Le paternalisme de Roger Hanin m'a beaucoup gêné. Ses remarques sur la composition exclusivement noire de l'équipe de France reprend les pires clichés de la France black-blanc-beur. Il feint de ne pas voir que le problème réside moins dans l'exclusion des noirs que par le compartimentage des taches. Les noirs sont là où les blancs veulent qu'ils soient: vigiles de supermarché ou au mieux artistes et sportifs. Est-ce un hasard si Yannick Noah est une des personnalités les plus populaires en France? Où sont les cadres, les chefs d'entreprise noirs, les professions intellectuelles? Ils existent bien sûr mais au prix d'un combat difficile et de fait sont peu visibles. D’autre part sa distinction entre « présence Française » et « colonisation » est tout à fait artificielle. Ce n’est pas parce qu’on a eu des bonnes relations avec les indigènes qu’on peut se permettre de mettre en avant des aspects positifs que d’ailleurs il ne cite jamais. Le ver était dans le fruit aussi goûteux soit-il .

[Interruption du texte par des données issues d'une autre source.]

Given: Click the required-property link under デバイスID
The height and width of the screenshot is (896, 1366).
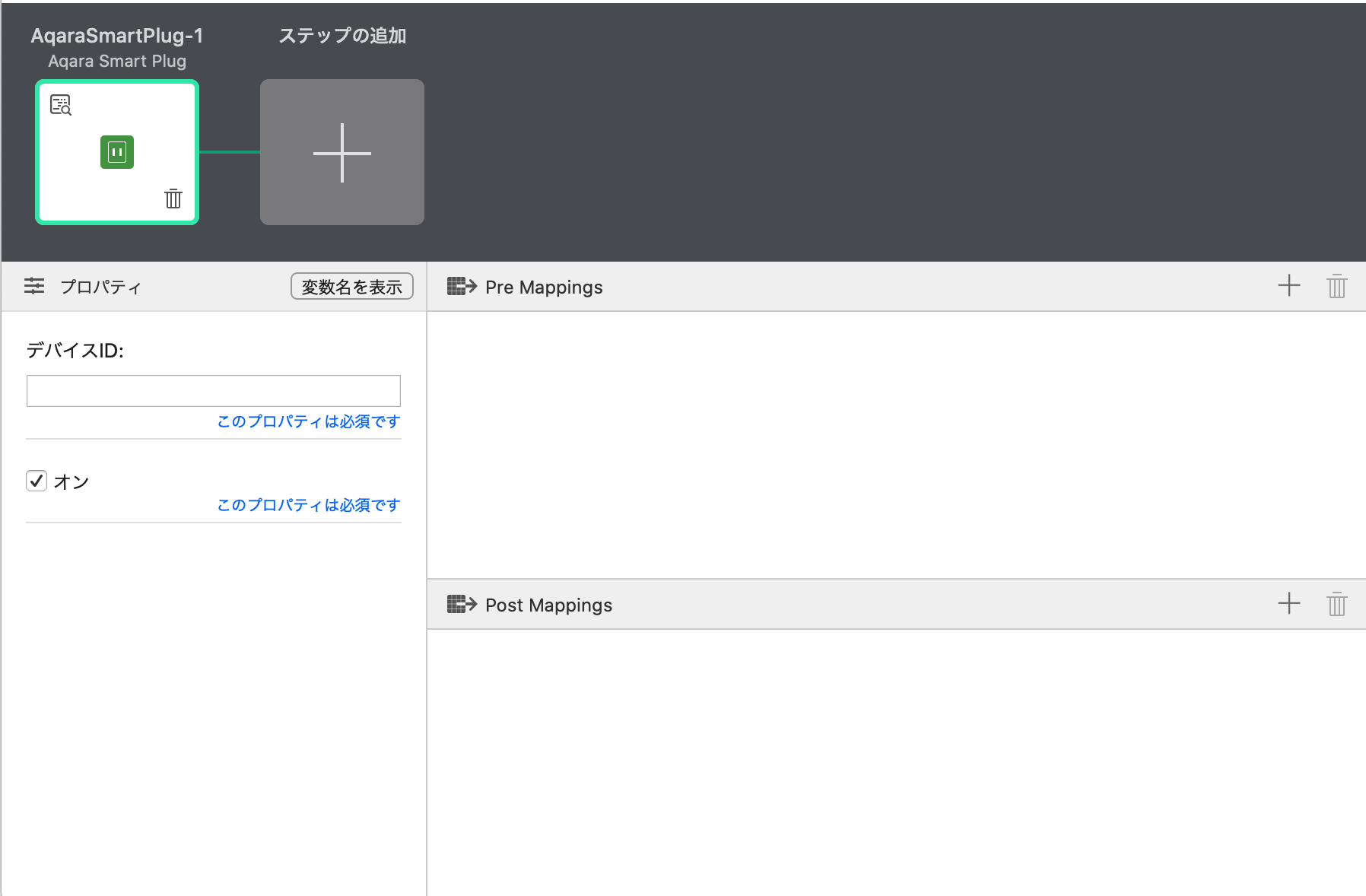Looking at the screenshot, I should tap(308, 421).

Il est plus que temps que nos concitoyens prennent conscience qu'un siècle et demi de colonisation n'est pas s'en conséquence d'une part sur l'état des pays anciennement colonisés mais aussi sur le profil démographique de notre pays aujourd'hui. Certes le métissage est une longue tradition française vieille de 2000 ans mais intégrer en son sein les peuples que la république a humiliés, spoliés et massacrés ne peut se faire sans mal. Ces mémoires douloureuses ont longtemps été refoulées. Reste que la désagrégation du tissu économique et social a amplifié ces dernières années les processus de ghettoïsation et de discrimination. Pourtant, et c'est très important de le souligner, le modèle d'intégration français continue de fonctionner cahin caha pour une grande partie de nos immigrés de souche africaine. La situation n'est pas aussi dramatique que certains pourraient le penser.

On peut penser que nous avons eu tort de faire venir, souvent malgré eux, des travailleurs immigrés puis d'avoir permis le regroupement familial. Mais maintenant il faut assumer. Nous ne pouvons plus revenir en arrière à moins d'organiser des pogroms comme l'ont fait les nazis. Nous avons le devoir de rendre le projet républicain accessible à tous et permettre à chacun de trouver sa place dans la société suivant ses vrais mérites. Le vrai scandale aujourd'hui c'est que ce sont les immigrés les plus diplômés qui sont les plus discriminés ! Tant que les Français continueront à se penser comme une nation blanche, le racisme perdurera et j'ajouterai malgré eux, tant il est vrai que certains de nos comportements nous échappent souvent et stigmatisent ceux que nous voulons aider ! Les mots, certaines postures paternalistes voire carrément condescendantes TUENT symboliquement nos concitoyens de couleur. Plus sûrement encore que les insultes ouvertement racistes. Ecoutez un peu ce qu'en disent les gens de couleur. Lisez ou écoutez des gens comme Yamina Benguigui par exemple. Le danger n'est PAS le racisme imbécile et grossier des Le pen et compagnie. Celui là on sait le combattre. Il réside dans certaines de nos attitudes qui, si on n'y prend pas garde, véhiculent les pires clichés hérité de notre conscience très ancrée d'être au fond des gens supérieurs.

La décolonisation des esprits reste à faire si ne nous voulons pas sacrifier 2 autres générations de nos enfants, français

rappelons le, mais aussi de parents issus de l'immigration.